(DATASET begins)

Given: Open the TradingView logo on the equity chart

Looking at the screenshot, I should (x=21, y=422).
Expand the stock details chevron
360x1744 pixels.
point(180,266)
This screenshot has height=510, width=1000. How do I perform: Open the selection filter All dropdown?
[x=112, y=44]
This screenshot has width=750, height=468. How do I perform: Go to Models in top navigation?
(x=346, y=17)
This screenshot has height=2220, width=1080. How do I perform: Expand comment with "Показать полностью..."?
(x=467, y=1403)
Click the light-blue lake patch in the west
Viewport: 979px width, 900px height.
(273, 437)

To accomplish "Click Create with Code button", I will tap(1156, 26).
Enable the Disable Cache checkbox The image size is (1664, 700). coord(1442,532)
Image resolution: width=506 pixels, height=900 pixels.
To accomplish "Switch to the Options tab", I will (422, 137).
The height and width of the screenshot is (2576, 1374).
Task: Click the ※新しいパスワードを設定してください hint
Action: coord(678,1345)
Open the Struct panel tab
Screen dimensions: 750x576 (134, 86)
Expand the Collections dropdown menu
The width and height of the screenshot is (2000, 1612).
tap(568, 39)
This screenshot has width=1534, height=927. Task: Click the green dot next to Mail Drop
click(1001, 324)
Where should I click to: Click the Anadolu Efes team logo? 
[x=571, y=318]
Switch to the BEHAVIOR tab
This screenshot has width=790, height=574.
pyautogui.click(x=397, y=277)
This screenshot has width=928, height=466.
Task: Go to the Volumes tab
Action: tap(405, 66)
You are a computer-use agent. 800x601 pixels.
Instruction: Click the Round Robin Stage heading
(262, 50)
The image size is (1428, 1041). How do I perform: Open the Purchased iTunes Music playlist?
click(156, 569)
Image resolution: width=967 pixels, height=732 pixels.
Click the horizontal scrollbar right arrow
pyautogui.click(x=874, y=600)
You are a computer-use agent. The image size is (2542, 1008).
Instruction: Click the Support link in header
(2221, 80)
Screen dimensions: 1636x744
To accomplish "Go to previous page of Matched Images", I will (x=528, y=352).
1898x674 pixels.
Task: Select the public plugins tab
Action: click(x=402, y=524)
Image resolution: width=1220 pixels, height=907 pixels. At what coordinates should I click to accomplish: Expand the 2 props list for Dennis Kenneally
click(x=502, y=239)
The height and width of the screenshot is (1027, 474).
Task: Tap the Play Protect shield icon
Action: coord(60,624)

(DATASET ends)

PROMPT:
Exactly reproduce every line found in the records.

OUTPUT OF THE EXERCISE:
Given: Open the TradingView logo on the equity chart

Looking at the screenshot, I should (x=21, y=422).
Expand the stock details chevron
360x1744 pixels.
point(180,266)
This screenshot has height=510, width=1000. How do I perform: Open the selection filter All dropdown?
[x=112, y=44]
This screenshot has width=750, height=468. How do I perform: Go to Models in top navigation?
(x=346, y=17)
This screenshot has height=2220, width=1080. How do I perform: Expand comment with "Показать полностью..."?
(x=467, y=1403)
Click the light-blue lake patch in the west
Viewport: 979px width, 900px height.
(273, 437)

To accomplish "Click Create with Code button", I will tap(1156, 26).
Enable the Disable Cache checkbox The image size is (1664, 700). coord(1442,532)
Image resolution: width=506 pixels, height=900 pixels.
To accomplish "Switch to the Options tab", I will (422, 137).
The height and width of the screenshot is (2576, 1374).
Task: Click the ※新しいパスワードを設定してください hint
Action: coord(678,1345)
Open the Struct panel tab
Screen dimensions: 750x576 (134, 86)
Expand the Collections dropdown menu
The width and height of the screenshot is (2000, 1612).
tap(568, 39)
This screenshot has width=1534, height=927. Task: Click the green dot next to Mail Drop
click(1001, 324)
Where should I click to: Click the Anadolu Efes team logo? 
[x=571, y=318]
Switch to the BEHAVIOR tab
This screenshot has width=790, height=574.
pyautogui.click(x=397, y=277)
This screenshot has width=928, height=466.
Task: Go to the Volumes tab
Action: tap(405, 66)
You are a computer-use agent. 800x601 pixels.
Instruction: Click the Round Robin Stage heading
(262, 50)
The image size is (1428, 1041). How do I perform: Open the Purchased iTunes Music playlist?
click(156, 569)
Image resolution: width=967 pixels, height=732 pixels.
Click the horizontal scrollbar right arrow
pyautogui.click(x=874, y=600)
You are a computer-use agent. The image size is (2542, 1008).
Instruction: Click the Support link in header
(2221, 80)
Screen dimensions: 1636x744
To accomplish "Go to previous page of Matched Images", I will (x=528, y=352).
1898x674 pixels.
Task: Select the public plugins tab
Action: click(x=402, y=524)
Image resolution: width=1220 pixels, height=907 pixels. At what coordinates should I click to accomplish: Expand the 2 props list for Dennis Kenneally
click(x=502, y=239)
The height and width of the screenshot is (1027, 474).
Task: Tap the Play Protect shield icon
Action: coord(60,624)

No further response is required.